### YOUR TASK
Across the whole listing, how many lines hold the word "Collapse"? Reply with the number by itself.

### STORED DATA

::::::::

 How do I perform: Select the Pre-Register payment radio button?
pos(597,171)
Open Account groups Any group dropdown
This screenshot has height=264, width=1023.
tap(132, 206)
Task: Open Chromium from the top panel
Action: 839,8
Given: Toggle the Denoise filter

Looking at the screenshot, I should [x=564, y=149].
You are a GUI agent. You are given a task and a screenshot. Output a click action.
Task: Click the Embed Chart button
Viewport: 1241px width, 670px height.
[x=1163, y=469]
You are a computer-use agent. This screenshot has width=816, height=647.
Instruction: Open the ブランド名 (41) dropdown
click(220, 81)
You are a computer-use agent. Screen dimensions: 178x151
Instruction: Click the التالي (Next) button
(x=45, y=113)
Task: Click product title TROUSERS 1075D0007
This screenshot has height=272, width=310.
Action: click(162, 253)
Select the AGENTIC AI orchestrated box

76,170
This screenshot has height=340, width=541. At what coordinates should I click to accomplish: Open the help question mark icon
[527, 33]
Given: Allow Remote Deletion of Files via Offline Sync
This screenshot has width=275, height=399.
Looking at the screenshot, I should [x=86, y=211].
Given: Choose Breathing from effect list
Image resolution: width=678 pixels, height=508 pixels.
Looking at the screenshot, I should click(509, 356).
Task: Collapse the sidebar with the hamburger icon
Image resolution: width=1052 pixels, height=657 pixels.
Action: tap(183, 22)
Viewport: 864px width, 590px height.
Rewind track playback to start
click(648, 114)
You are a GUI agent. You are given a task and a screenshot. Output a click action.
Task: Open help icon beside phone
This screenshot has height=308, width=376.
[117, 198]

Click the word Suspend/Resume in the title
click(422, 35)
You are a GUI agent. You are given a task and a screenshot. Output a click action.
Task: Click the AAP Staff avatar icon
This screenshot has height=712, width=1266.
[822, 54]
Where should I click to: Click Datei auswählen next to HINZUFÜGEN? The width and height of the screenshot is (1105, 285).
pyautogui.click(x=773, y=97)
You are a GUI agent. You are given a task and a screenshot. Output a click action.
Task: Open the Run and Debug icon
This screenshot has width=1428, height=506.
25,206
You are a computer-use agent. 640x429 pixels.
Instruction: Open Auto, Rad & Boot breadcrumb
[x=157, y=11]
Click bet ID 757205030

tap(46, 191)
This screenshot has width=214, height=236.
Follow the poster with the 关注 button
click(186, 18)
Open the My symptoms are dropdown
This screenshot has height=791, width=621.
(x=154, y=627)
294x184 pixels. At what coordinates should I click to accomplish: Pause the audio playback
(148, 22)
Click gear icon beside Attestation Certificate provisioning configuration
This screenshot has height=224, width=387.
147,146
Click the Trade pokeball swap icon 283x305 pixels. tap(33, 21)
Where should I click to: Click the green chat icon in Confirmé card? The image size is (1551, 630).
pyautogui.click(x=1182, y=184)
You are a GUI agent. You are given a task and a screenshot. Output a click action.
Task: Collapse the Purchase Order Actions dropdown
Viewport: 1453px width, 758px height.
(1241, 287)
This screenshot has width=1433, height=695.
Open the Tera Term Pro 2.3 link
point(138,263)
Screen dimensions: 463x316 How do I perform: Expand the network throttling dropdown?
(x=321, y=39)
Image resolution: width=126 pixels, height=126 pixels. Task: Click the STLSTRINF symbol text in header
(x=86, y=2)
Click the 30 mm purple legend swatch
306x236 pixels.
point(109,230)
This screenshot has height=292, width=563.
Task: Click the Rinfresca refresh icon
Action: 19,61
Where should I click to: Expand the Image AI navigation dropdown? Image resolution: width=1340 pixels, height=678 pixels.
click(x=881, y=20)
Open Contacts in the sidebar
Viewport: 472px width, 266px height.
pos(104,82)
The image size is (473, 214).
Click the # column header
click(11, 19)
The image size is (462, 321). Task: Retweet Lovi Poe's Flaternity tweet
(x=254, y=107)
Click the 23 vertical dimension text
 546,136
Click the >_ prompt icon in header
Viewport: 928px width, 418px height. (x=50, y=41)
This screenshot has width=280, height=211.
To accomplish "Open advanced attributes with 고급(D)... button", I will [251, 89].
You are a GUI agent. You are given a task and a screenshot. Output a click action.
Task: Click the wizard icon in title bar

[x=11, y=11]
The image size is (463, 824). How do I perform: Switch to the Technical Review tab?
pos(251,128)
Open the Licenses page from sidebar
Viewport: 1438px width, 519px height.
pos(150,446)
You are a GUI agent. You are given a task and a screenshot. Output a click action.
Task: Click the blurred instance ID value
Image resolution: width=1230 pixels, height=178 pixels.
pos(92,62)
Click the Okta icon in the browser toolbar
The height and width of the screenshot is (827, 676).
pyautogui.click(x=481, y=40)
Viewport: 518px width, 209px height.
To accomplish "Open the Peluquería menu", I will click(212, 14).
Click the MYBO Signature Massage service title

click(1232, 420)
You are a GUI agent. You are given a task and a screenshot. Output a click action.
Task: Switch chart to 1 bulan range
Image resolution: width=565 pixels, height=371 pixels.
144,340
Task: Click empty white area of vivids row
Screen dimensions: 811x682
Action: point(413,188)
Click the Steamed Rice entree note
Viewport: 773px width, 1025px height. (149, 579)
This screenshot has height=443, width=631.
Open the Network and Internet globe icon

::::::::

### EXERCISE RESPONSE
2